Written exercise A:
Please copy the rows word for word, starting with the first row and ending with the line containing "Action: [x=13, y=49]", both included.

Source excerpt:
---*---
For other pages about Harold Clurman visit the following links:
| Harold Clurman Biography | Chronology | Harold Clurman's reflections | Plays Directed | What Harold Clurman Means to Us Today | Letter from President Jimmy Carter |

Chronology

1901

Harold Clurman is born at the corner of Rivington and Essex streets on the lower East Side of Manhattan on September 18th. He has three brothers. His family eventually settles in the Bronx.

1907

His father takes him to see Jacob P. Adler, the greatest Yiddish-speaking actor of the day, in Uriel Acosta.

1921

Interrupting his studies at Columbia, he goes to Paris and studies at the Sorbonne, receiving a degree in letters, and a diploma at the school of Jacques Copeau at the Theatre du Vieux Colombier. His roommate is Aaron Copland. Seeing Isadora Duncan perform, he wrote: I considered her "a seminal force. Watching her, I experienced something close to fear and exaltation."

1924

Returning to New York, Clurman makes his stage debut in The Saint at the Greenwich Village Theatre for The Provincetown Players, headed by Kenneth McGowan, Robert Edmond Jones and Eugene O'Neill.

1925

Hired as a spear carrier in Caesar and Cleopatra at the Theatre Guild, where he meets Lee Strasberg, who is also acting there. Thus begins many months of talking together about their dissatisfaction about the theatre of the day. Clurman also studies at the American Laboratory Theatre with Richard Bolaslavsky and Maria Ouspenskaya, former members of the Moscow Art Theatre. He also meets Stella Adler, the daughter of Jacob Adler at the Laboratory Theatre. Clurman shares his ideas with his assistant stage manager, Cheryl Crawford.

1928

Working on Waldo Frank's New Year's Eve, Clurman and Strasberg begin to discuss the idea of forming their own theatre. Clurman has begun a romantic relationship with Stella Adler.

1929

Appointed as play-reader for the Theatre Guild.

1930

Beginning at 11:15 every Friday night Clurman begins a series of talks in his hotel room about the theatre for 25 weeks. "I gave an overall picture of the theatre suggesting that it be moral and spiritual. The dam burst. I realized that I fascinated people with my energy and assertiveness. As I practiced, I became aroused to a fury. Bobby Lewis gave me the name 'The Fury.' As Aline MacMahon said, "I talked the Group into existence."
---*---
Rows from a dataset
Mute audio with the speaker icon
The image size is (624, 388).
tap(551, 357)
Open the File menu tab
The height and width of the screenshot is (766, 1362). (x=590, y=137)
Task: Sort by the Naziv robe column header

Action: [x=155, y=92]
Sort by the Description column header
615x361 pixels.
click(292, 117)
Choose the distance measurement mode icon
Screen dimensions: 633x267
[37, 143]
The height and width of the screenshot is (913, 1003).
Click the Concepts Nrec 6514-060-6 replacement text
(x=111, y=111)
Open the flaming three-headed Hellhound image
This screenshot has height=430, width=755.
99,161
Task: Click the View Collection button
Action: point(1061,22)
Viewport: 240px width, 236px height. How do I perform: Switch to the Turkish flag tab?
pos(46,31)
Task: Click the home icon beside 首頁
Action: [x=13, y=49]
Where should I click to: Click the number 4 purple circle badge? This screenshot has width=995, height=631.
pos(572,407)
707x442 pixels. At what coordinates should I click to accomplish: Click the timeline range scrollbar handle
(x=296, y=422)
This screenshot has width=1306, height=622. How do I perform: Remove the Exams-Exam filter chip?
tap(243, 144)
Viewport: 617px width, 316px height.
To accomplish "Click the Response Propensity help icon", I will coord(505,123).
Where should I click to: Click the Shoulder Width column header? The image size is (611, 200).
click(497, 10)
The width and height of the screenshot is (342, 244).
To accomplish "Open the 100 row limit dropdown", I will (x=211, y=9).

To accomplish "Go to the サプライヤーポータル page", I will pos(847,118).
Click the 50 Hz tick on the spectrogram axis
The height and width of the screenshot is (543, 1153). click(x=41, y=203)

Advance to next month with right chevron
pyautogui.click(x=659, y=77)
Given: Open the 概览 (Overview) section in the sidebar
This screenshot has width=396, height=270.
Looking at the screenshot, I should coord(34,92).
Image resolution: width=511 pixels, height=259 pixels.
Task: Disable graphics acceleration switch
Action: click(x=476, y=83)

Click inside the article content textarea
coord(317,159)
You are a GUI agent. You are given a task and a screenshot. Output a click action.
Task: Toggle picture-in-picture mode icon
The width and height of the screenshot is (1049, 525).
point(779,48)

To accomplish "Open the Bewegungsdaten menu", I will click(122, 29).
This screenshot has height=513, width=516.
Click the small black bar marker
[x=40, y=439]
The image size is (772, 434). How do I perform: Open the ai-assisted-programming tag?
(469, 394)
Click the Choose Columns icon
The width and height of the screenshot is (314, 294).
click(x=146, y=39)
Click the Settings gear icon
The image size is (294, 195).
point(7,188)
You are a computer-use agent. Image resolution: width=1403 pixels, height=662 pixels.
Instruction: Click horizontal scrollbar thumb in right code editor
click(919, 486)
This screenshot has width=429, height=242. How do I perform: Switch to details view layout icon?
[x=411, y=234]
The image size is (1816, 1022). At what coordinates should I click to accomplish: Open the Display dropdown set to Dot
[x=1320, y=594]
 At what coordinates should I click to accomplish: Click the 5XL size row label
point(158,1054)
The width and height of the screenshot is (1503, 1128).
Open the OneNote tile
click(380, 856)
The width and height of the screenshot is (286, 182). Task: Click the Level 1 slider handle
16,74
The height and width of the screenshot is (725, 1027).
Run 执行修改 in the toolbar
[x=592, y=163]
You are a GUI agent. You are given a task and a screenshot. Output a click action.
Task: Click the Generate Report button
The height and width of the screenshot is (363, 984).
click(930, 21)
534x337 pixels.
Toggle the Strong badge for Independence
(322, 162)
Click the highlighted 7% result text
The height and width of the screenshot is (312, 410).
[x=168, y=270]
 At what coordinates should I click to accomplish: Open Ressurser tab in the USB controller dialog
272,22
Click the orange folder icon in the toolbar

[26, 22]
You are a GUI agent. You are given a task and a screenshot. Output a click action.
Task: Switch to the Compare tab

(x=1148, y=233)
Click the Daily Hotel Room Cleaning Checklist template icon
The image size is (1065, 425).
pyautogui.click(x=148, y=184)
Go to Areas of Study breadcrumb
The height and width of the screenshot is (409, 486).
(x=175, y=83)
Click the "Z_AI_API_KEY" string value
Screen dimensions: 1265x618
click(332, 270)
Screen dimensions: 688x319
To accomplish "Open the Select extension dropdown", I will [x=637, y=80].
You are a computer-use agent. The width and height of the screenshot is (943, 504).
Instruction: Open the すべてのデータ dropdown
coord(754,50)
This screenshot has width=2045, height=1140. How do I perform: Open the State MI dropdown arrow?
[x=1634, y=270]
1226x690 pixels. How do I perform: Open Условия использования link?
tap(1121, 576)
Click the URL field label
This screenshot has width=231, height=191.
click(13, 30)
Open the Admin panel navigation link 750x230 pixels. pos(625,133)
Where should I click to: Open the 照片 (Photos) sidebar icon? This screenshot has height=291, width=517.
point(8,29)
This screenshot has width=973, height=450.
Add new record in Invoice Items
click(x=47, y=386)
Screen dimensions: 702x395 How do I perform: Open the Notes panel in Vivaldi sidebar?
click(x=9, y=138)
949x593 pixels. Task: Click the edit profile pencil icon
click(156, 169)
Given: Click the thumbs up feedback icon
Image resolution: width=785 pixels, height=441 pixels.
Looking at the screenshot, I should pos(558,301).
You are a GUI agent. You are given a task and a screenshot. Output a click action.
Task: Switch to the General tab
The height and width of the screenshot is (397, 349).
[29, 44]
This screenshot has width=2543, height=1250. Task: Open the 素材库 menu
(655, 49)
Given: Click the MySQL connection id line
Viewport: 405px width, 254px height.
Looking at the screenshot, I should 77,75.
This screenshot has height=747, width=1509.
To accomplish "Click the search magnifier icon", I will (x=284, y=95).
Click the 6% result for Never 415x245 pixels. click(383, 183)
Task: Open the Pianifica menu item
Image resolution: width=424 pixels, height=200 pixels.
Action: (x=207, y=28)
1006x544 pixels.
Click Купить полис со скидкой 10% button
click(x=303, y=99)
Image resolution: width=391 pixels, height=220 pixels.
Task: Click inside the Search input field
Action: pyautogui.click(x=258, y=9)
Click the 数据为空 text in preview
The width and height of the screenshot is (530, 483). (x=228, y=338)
---*---
Written exercise B:
According to the Harold Clurman chronology, who was Clurman's roommate while he studied in Paris?

Written answer A:
Mute audio with the speaker icon
The image size is (624, 388).
tap(551, 357)
Open the File menu tab
The height and width of the screenshot is (766, 1362). (x=590, y=137)
Task: Sort by the Naziv robe column header

Action: [x=155, y=92]
Sort by the Description column header
615x361 pixels.
click(292, 117)
Choose the distance measurement mode icon
Screen dimensions: 633x267
[37, 143]
The height and width of the screenshot is (913, 1003).
Click the Concepts Nrec 6514-060-6 replacement text
(x=111, y=111)
Open the flaming three-headed Hellhound image
This screenshot has height=430, width=755.
99,161
Task: Click the View Collection button
Action: point(1061,22)
Viewport: 240px width, 236px height. How do I perform: Switch to the Turkish flag tab?
pos(46,31)
Task: Click the home icon beside 首頁
Action: [x=13, y=49]

Written answer B:
Aaron Copland